My most entertaining customs experience so far was when an office sent me home a beer tax officer who contacted his office after inspecting my "production equipment." (which stood at that time in the cellar shelf of a rented apartment) and a merry conversation for a quite unbureaucratic regulation used and this (unheard of!) with the negligibility of my production quantities justified.

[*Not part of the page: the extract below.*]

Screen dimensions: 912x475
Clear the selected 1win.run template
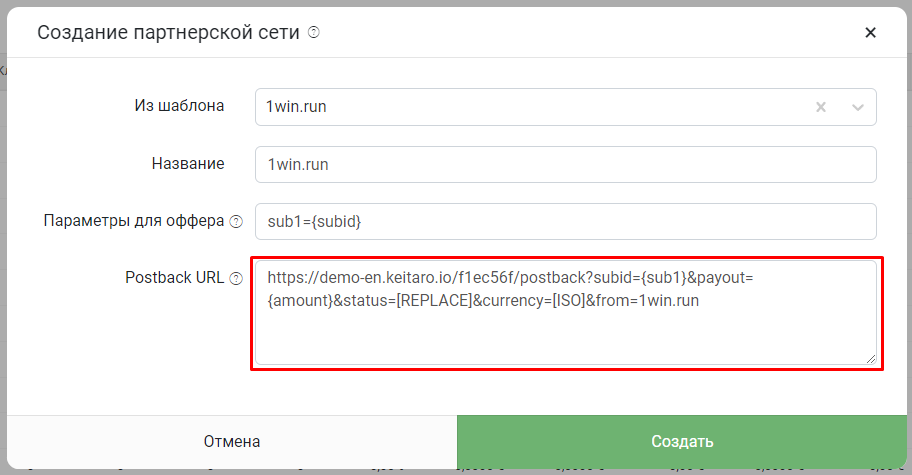(821, 107)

The regulations that result from what is known as the "German Purity Law" (Reinheitsgebot) transfigured beer law, you can save yourself the trouble. Once, because in its present form it is complete nonsense and, above all, because, fortunately, it is not binding on us hobbyists. So if you ever feel like an export beer with a serving of fresh bioroggene or a refreshing Belgian-style Kirschweizen, go for it.
Sell your own brew?
A question, which from experience nearly each hobby brewer asks itself sometime in some way. Basically, the customs office does not care if you sell your beer, as long as you properly declare and pay the corresponding beer tax. Of course, there are no free quantities or reductions for commercial brewing, and it may well be that conditions are imposed on you, for example for the place of storage of beer that has become taxable because it is intended for sale.
Beside the fiscal ones there are naturally further legal questions, which are important for the commercial beer production they have in a portal, which addresses itself to laymen, actually nothing to look for and are only briefly touched upon.
Not least thanks to Europe, there has been some relief here recently. For example, for pub breweries, where the landlord brews exclusively for his own needs and where the focus is on the Inn (and not on the brewery), there is no obligation to employ a brewmaster or a skilled brewer or to be one of them as a landlord yourself. In classic breweries, however, this obligation continues to exist.
Of course, a brewery that produces for sale must meet certain requirements that do not apply to an amateur brewer who brews for his own needs. This concerns in particular the plant layout, the devices for regular cleaning and storage facilities suitable for food and ingredients.
. do not represent the preceding remarks naturally and raise naturally also no requirement on correctness and completeness. This is only for the sake of order expressly clarified.